Wednesday, July 2, 2008

What Was I Thinking?

Someone once said that you need to be an introvert to write and an extrovert to perform. I suppose this means that singer/songwriters like myself suffer from (at best) a mild case of multiple personality disorder. I jest, but it sure feels that way sometimes.

Many of my contemporaries are very talented at working the room when they are off-stage, and in fact, consider themselves to be onstage from the time they enter the venue until the time that they leave. They'll walk from table to table, introducing themselves to complete strangers and thanking them for coming out to the show. They'll mention their website, gather email addresses and phone numbers, offer to autograph Cd's and pose for photos.

I can be as gregarious as the next person when I'm on stage. I'll tell stories between songs, joke with the audience, and on a good night give a performance smooth enough to convince almost anyone that what I'm doing is the easiest thing in the world. As soon as I exit the stage the introvert takes over and I feel exposed. My eyes hit the floor, and I shuffle off to a corner of the room to steal glances at the crowd while wondering if I've made a complete fool of myself. If anyone approaches me off-stage with a kind word I'll mumble a thank you and try to extricate myself from the conversation as soon as possible. I'm sure that on more than one occasion someone has mistaken my shyness for conceit.

There are many like me, other singer/songwriters, actors, you name it. Many people are in the entertainment industry because they want to be "rich and famous", but some of us are in it because we've found that one thing that helps the world make sense for us, and we can't imagine life without it. For me it has always been music.

I used to ride my bicycle to school in the first grade and make up two songs on the way there. I thought everyone did it. When I got a little older I realized that making up songs was something kind of special, and assumed that I would one day be a writer of some sort. It felt right. It felt good. I've spoken with actors who've had a similar experience the first time they got roped into doing a school play. From the moment they started pretending, it made sense to them. In a strange way it helped them to feel more connected with other people.

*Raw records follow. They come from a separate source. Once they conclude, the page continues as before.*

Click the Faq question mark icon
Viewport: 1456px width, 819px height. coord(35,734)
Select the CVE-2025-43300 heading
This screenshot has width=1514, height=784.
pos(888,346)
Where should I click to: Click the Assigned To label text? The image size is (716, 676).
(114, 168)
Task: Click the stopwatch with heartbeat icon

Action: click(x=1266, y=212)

That's what music is for me. A way to connect with my fellow human beings. When I got out of the Navy I moved to Austin, TX with the intent of becoming a professional songwriter. I imagined that the way I would become established as a tunesmith was that other musicians would hear my songs, record them, and once word got around I could just stay home and write songs full-time. So I started booking a few gigs and waited for the other musicians to beat a path to my door. One night I was playing in a club across town and noticed a table full of people who looked vaguely familiar. I leaned over and asked them where I'd seen them before and they replied that they'd heard me earlier in the week at a club on Sixth Street.

"What brings y'all to this side of town?"

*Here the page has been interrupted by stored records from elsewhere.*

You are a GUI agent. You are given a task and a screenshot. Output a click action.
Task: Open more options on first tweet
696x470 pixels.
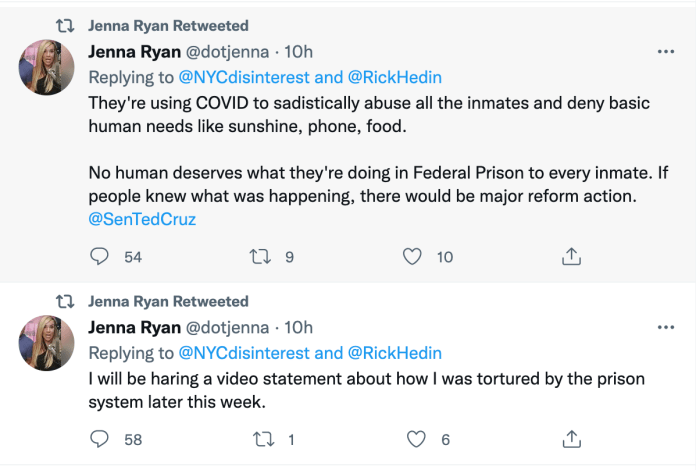[x=664, y=51]
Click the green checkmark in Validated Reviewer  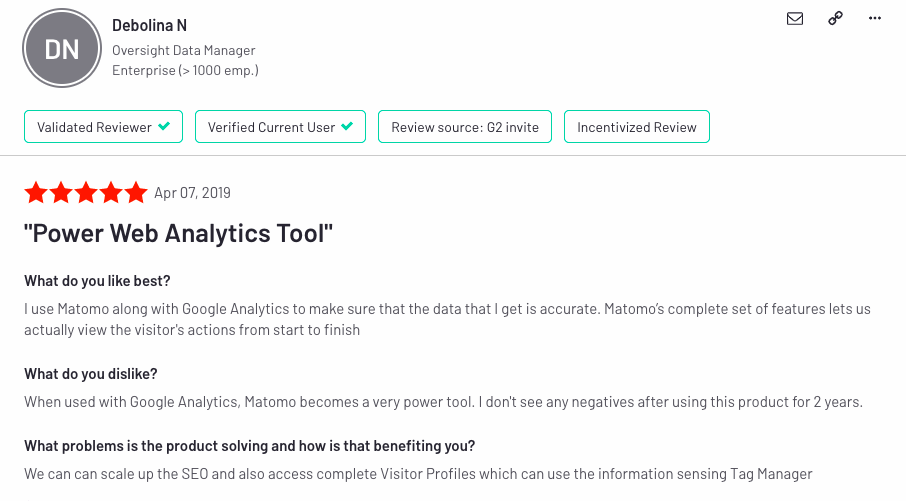pyautogui.click(x=164, y=127)
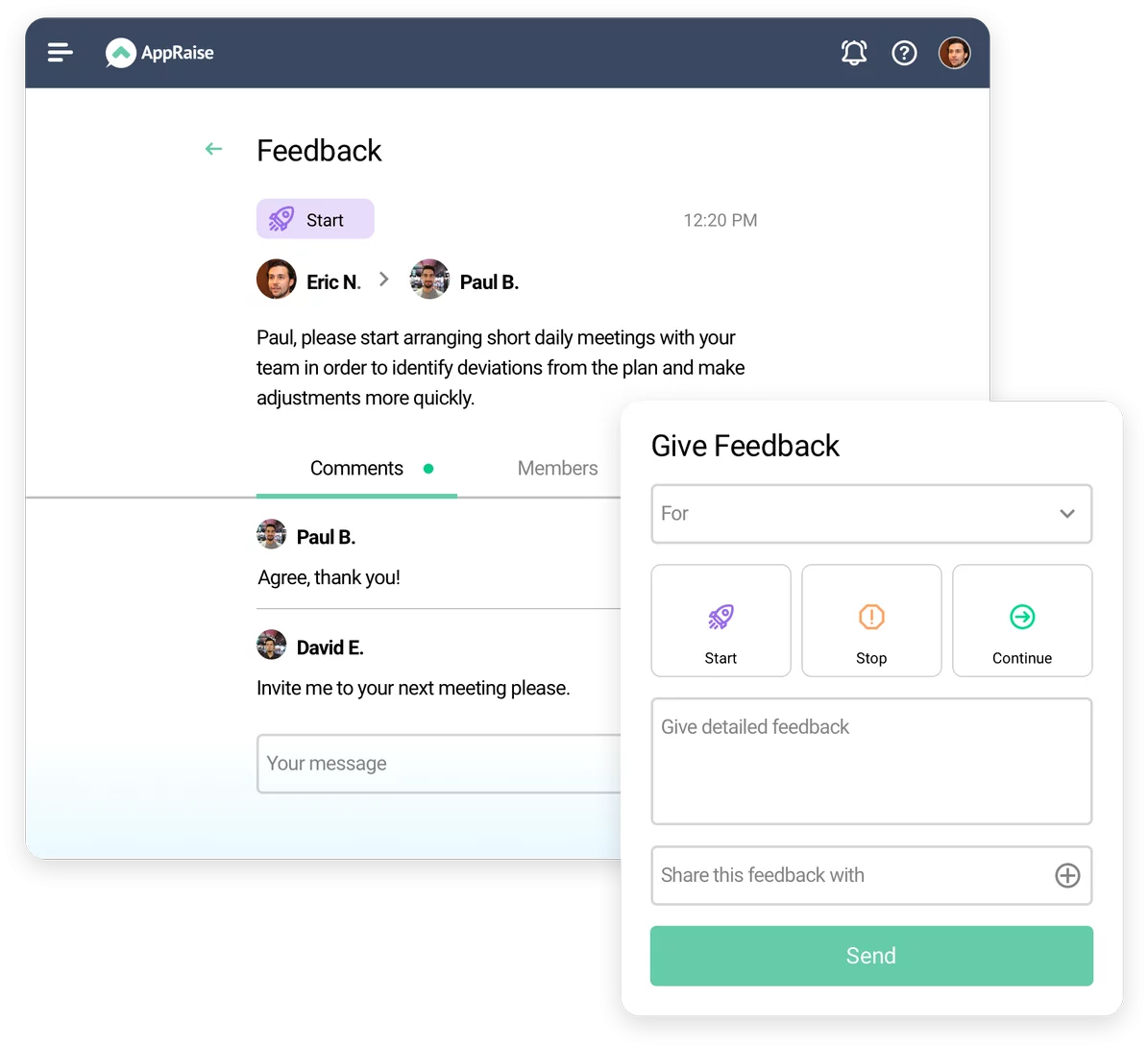Screen dimensions: 1148x1049
Task: Expand the For recipient dropdown
Action: click(x=871, y=514)
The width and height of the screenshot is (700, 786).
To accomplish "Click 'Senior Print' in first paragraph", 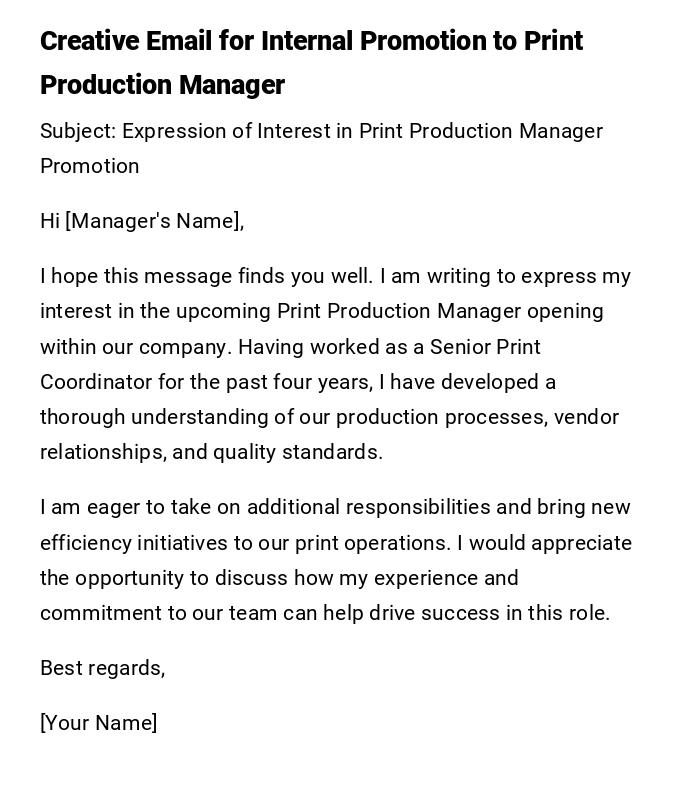I will (484, 347).
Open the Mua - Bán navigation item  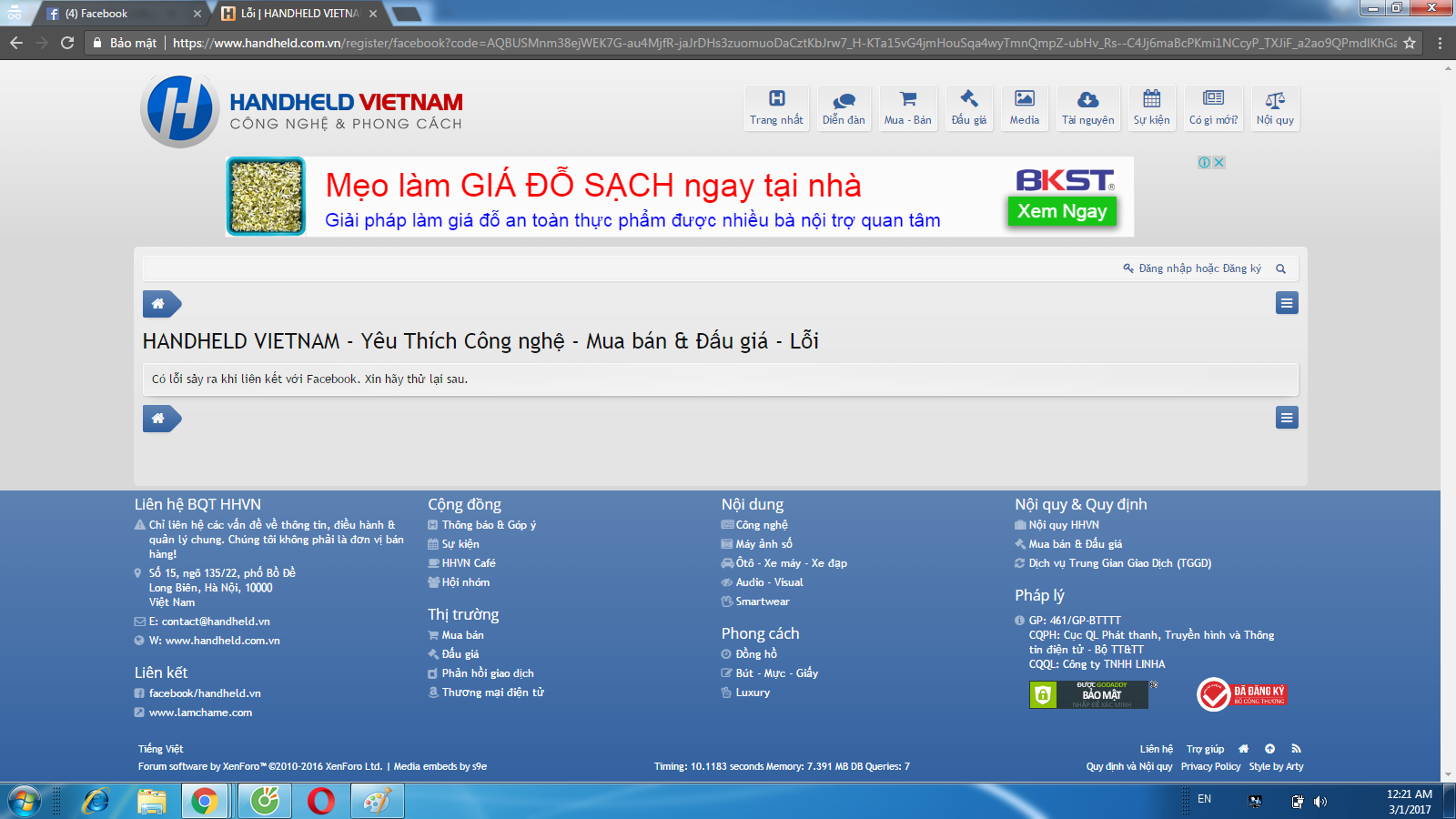click(907, 107)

"You mentioned that you would be playing here, so we came out."

For most entertainers this would be a wonderful thing to hear. It freaked me out. For some reason it had never occurred to me that anyone would see me as an entertainer. I was a writer, looking for someone else to be the front man. I had a few more gigs booked for the upcoming weeks. After I honored my commitments I did not perform in public for the next six years. I only came out of my self-imposed exile because I missed making that human connection.